• WHAT THE TASK ASKS
According to the text on Google's enterprise search, how many hours per week do employees report spending on searching for information?

• EXERCISE TEXT
+--
Google claims its enterprise search appliance are more precise with less work on IT's part.
If you want to implement an IT project that would have employees chanting your name like a superhero, consider rolling out a a really good internal enterprise search engine. Maybe enterprise search doesn’t sound as exciting as all that. But employees report that they spend eight hours a week searching for information, according to a recent IDC report. And they so frequently don’t find what they are looking for that they spend another 2.5 hours recreating documents that already exist. IDC estimates that searching costs your company $14,000 per worker per year and not finding data costs an additional $6 million per year for a company with 1,000 knowledge workers.
Google wants to save you that pain. In June, the company announced the 6.0 version of its enterprise search appliance, which is now capable of indexing billions of documents, the company says. After last week’s announcement in which Google rolled out more connectors for that flagship Google Search Appliance (GSA), I met up with two Google executives in charge of enterprise search, Nitin Mangtani, lead product manager of Google Enterprise Search and Cyrus Mistry, enterprise product manager. We discussed Google’ approach to enterprise search and how it differs from other products out there.
Google has two approaches to enterprise search. One is an appliance. It is available in two sizes, the GSA and the Mini, a less costly appliance intended for small sites and branch offices. The appliance can sit behind the firewall and search a company’s internal documents, or it can sit in front of the firewall and search the company’s pubic documents. The other is Google Site Search, a cloud service which is exclusively used for the latter case. It searches documents outside the firewall, on your Website and serves them up to anyone visiting the site, be it the public or an employee. (Network World uses Google Site Search to index its news stories on our Web servers.)
As you would expect, Google claims its enterprise search appliance is the best on the market saying it is faster, easier to deploy, requires less hardware-infrastructure than a software-based enterprise search product. Another interesting factoid. Just like Google’s public Web search system, the company employs a bunch of PhDs dedicated to creating the enterprise search engine. These folks work in Santa Monica, Calif., not Mountain View. Apparently exiling a group of scientists to a beautiful area surrounded by the beautiful people of Hollywood is a fool-proof method for developing enterprise search (who knew?).
Google also, as you might expect, claims that its appliance returns better results than competitors. It backs up these claims with data collected from the Text Retrieval Conference (TREC), a conference put on by government agencies such as NIST. One of the byproducts of TREC was the development of a set of tools that can help evaluate the effectiveness of various text retrieval technologies. Mistry asserts that The Google Search Appliance scored 25% higher than the nearest competitor in the precision measurement test. The precision test evaluates relevancy.
+--
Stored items

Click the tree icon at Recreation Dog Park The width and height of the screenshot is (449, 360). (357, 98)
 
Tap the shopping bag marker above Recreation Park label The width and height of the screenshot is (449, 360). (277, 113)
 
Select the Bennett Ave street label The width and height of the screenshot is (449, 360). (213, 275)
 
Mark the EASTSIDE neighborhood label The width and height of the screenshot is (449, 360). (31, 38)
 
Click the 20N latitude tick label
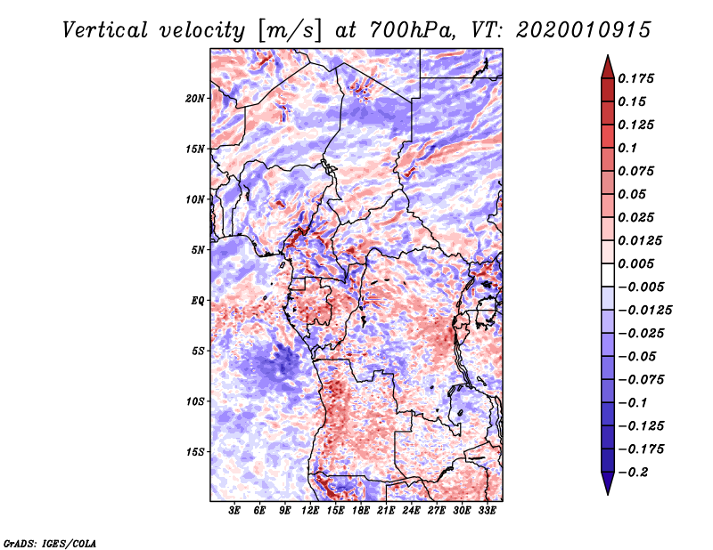[195, 98]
+--
• FINISHED EXERCISE
Eight hours a week.